La vertu ne peut s’épanouir que dans les relations entre égaux.
Mary Wollstonecraft
Dans le Harveian Oration de 2011, l’omnipraticienne britannique Iona Heath a retracé l’origine de la division de la médecine clinique entre les généralistes et les spécialistes, qui remonte au milieu du 19e siècle avec l’adoption du Medical Act de 18581. Cette distinction a eu pour effet la création de ce qu’elle décrit comme suit :
une seule profession, mais dualiste, ayant une même formation initiale, un statut égal et d’utiles réserves de respect mutuel. Les spécialistes et les omnipraticiens, parfois perçus comme en opposition, sont inextricablement dépendants de leurs compétences respectives et surtout, la plupart sont extrêmement conscients de l’envergure de cette interdépendance1.
Idéalement, les médecins de famille généralistes et leurs collègues spécialistes sont considérés comme des praticiens égaux, mais différents et complémentaires, qui, ensemble, font fonctionner les systèmes de santé de manière optimale1. Cependant, le « cursus caché » qui sévit dans la formation médicale prédoctorale et postdoctorale favorise une hiérarchie entre généralistes et spécialistes dans laquelle le généraliste est dépeint comme inférieur2. Cette réalité vient en grande partie de la croyance selon laquelle les étudiants qui choisissent la médecine familiale sont intellectuellement inférieurs à ceux qui choisissent de se spécialiser. De bonnes données probantes prouvent que ce n’est pas le cas3.

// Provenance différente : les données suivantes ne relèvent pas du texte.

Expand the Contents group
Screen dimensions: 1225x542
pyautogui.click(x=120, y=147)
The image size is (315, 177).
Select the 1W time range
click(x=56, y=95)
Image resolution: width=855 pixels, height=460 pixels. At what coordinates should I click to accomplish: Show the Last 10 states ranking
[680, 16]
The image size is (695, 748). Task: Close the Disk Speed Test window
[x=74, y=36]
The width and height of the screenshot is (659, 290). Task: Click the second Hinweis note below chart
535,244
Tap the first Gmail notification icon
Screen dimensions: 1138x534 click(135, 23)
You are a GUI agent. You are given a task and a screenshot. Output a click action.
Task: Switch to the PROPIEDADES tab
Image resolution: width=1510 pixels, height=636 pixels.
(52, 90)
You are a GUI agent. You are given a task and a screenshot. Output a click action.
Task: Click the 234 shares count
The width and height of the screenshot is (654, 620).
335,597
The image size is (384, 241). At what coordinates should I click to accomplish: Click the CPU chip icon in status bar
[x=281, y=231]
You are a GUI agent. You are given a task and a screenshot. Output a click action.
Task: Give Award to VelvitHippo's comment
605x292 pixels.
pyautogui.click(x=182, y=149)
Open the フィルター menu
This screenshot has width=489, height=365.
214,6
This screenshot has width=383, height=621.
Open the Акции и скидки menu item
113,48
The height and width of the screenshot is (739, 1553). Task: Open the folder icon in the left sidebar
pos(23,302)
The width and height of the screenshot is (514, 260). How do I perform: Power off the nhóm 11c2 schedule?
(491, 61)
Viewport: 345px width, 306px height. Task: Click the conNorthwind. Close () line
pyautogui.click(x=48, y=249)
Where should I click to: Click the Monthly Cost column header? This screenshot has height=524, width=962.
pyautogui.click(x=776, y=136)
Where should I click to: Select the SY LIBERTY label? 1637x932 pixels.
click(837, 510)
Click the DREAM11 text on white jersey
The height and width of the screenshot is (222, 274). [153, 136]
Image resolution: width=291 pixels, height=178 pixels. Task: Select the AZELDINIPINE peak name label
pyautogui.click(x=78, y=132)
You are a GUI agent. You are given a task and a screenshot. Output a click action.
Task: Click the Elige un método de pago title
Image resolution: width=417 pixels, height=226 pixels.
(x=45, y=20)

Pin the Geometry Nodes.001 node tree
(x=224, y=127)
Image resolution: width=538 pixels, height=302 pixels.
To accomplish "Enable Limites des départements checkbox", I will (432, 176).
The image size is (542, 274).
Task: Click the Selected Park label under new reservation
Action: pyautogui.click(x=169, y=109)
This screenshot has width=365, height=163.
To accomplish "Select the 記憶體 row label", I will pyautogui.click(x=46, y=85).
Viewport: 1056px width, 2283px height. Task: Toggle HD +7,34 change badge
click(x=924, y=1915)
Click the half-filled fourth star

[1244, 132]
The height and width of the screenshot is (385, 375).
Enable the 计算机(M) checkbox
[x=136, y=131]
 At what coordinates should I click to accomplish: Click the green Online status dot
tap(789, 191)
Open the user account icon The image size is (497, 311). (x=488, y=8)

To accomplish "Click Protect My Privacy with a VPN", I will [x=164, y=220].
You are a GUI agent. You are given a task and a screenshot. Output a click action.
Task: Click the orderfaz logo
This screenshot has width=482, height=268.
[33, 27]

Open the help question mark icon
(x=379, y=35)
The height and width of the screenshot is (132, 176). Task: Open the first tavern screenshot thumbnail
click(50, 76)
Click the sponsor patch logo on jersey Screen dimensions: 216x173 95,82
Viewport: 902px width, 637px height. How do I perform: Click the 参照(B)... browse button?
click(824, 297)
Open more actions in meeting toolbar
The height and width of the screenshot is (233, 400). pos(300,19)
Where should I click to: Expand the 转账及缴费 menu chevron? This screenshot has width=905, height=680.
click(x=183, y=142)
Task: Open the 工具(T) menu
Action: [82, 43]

Si nous examinons de près la littérature médicale, nous constatons que le cursus caché a des tentacules au-delà des facultés de médecine et jusque dans notre développement professionnel continu (DPC) et permanent, et ce, surtout par l’intermédiaire des guides de pratique clinique (GPC) traditionnels.
Les groupes responsables des GPC ont habituellement été dominés par les spécialistes considérés comme les experts en matière de médecine factuelle, mais au cours des 2 dernières décennies, on a observé de sérieux problèmes. Les GPC traditionnels ont tendance à être axés sur la maladie plutôt que centrés sur le patient. Leurs recommandations ne reposent pas toujours sur les meilleures données probantes et se fient à l’excès à l’opinion des experts4. Les experts membres des panels sont plus susceptibles que les « non-experts » (médecins de famille) d’avoir des conflits d’intérêts financiers ou autres qui pourraient influencer leurs recommandations5–7 et miner leur intégrité.
Au cours des 3 dernières années, Le Médecin de famille canadien (MFC) a publié une série de GPC8-13 qui démontrent que les médecins de famille, de concert avec d’autres (y compris des patients), peuvent produire des GPC de grande qualité et fondés sur des données probantes, qui évitent bon nombre des pièges habituels et se conforment aux normes élevées des Clinical Practice Guidelines We Can Trust et d’AGREE II14–16. De plus, ils « assainissent » le cursus caché qui prévaut dans le DPC. Des lecteurs nous ont parlé de la nécessité de tels GPC pratiques qui comportent des résultats axés sur le patient. Depuis leur publication en 2015, les lignes directrices simplifiées sur les lipides9 ont été consultées plus de 98 000 fois en anglais et 9500 fois en français sur le site web du MFC, ce qui en fait l’article le plus souvent consulté dans l’histoire du MFC. Six semaines seulement après leur publication, les lignes directrices simplifiées sur les cannabinoïdes12 avaient été consultées 22 000 fois.
Le fait de produire des lignes directrices différemment pose des défis à la médecine familiale et à nos collègues spécialistes. Pour les spécialistes, il s’agit de renoncer à leur mainmise sur les « données probantes » et de travailler véritablement en collaboration avec les médecins de famille, sans défendre le statu quo17. Les répercussions sur les médecins de famille sont aussi importantes. Nous devrons perfectionner davantage et maintenir nos compétences en évaluation critique des ouvrages scientifiques pour participer efficacement et pour jouer un rôle de chef de file dans l’élaboration des futurs GPC axés sur les soins primaires qui touchent à la fois la formation et le DPC. Il sera aussi essentiel d’évaluer les répercussions de tels GPC sur les soins aux patients.